ГЛАВА ДЕСЯТАЯ. Последнее преступление Полтора-Хама
Уснуть уже не мог. Хмель быстро покидал его великанье тело, беспокойно ворочавшееся на скрипучей, душной кровати.
Платоном Сергеевичем овладело какое-то новое, однажды только — в тюрьме — испытанное чувство. Все как будто онемело, все перестало существовать: он сам перестал осязать свое тело; глаза, как слепцы, не видели, не различали уже стоявших в комнате предметов, и сама комната словно потеряла свои очертания, стала необъятно пустотой.
Была теперь только — мысль. Она одна жила только и, как жадный спрут, вобрала в себя все существующее, всего его, Платона Сергеевича Стародубского. И если было теперь какое-либо ощущение, то это было лишь ощущение мысли.
А когда живет мысль сам а по себе — острым, незримым щупом вывернет она человека, сама оголит себя до конца, до корней, и оголь у человека начнется с самого упрятанного, с самого сокровенного — с человеческой боли…
У военрука Стародубского была в жизни своя боль, и открыть ее он никому никогда не решился бы.

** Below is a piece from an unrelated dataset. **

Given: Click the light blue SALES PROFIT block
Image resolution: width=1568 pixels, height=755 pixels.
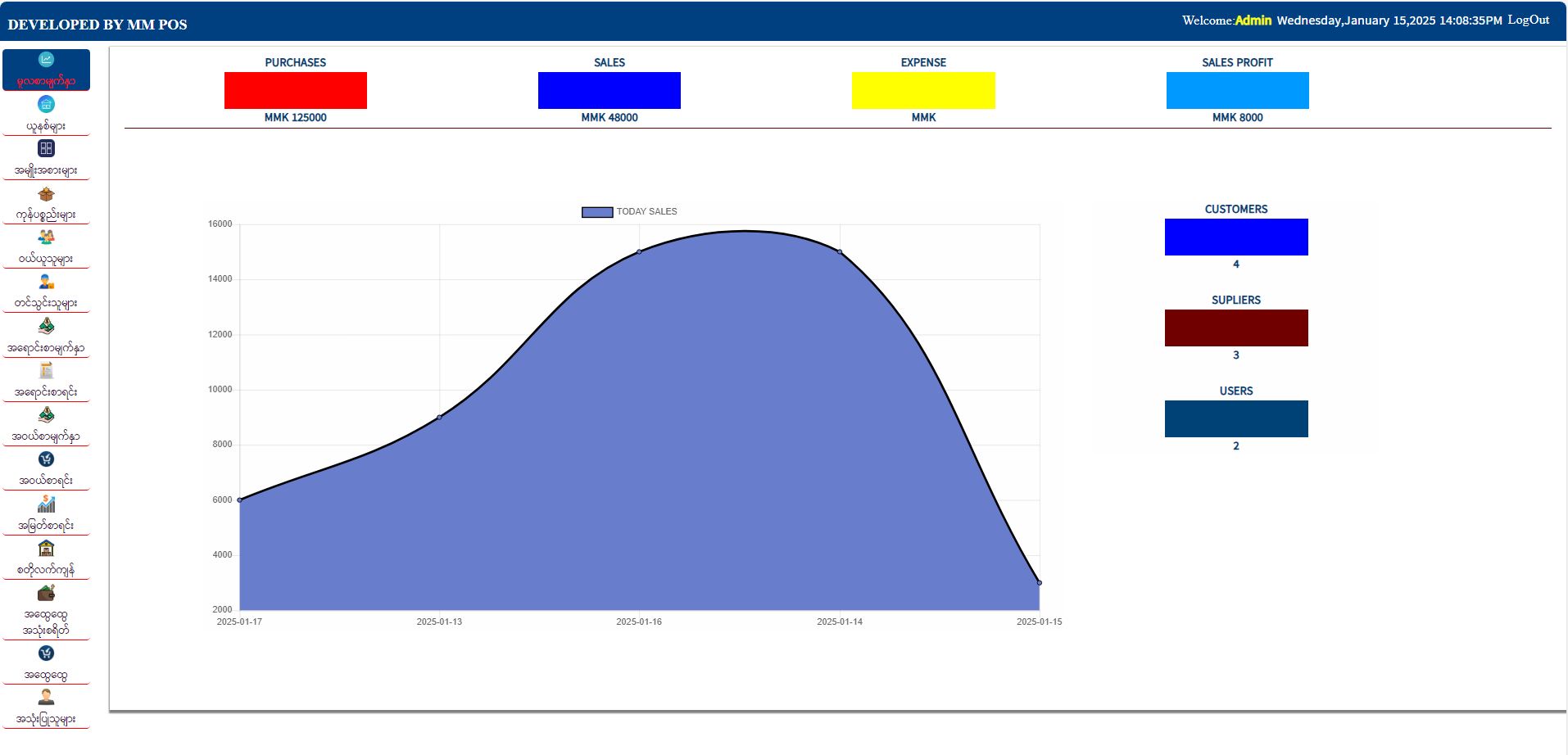Looking at the screenshot, I should coord(1237,90).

После побега из тюрьмы вместе с махновцами прошло уже почти три года. И все это время Платон Сергеевич не расставался со своими тюремными, предсмертными записками. Он мог их сразу уничтожить, как решил вскоре же уничтожить все свое прошлое белого офицера, опустившего руки перед победившим его врагом. Все было уничтожено, все концы прошлого были хорошо упрятаны, но расстаться с самым опасным свидетелем его жизни, с этими истрепанными листками — Платон Сергеевич не пожелал.
Жизнь по— своему вывела его из душевного равновесия: в холодном и трезвом уме поселилась новая, цепкая и дразнящая мысль -из тех, что постепенно или сразу отклоняют человеческий ум в сторону скрытого болезненного психического процесса. Его, неожиданно спасшего свою жизнь, эта мысль сразу же после побега начала все больше и больше, все сильнее дразнить возможностью какой-то новой большой игры — взамен той, которая была для него навсегда потеряна в реальной, покорившей его жизни. И когда в первый же час после побега рука Платона Сергеевича хотела уже бросить в первый попавшийся огонь предсмертные записи — мысль, этот новый неотлучный спутник, что-то шепнула Платону Сергеевичу — и рука его покорно спрятала листки в один из карманов.
«Подождем, — подумал тогда Стародубский. — Это ведь всегда можно сделать: миг — и все кончено. Частицу себя сжечь?… Пускай вместе с целым погибает…»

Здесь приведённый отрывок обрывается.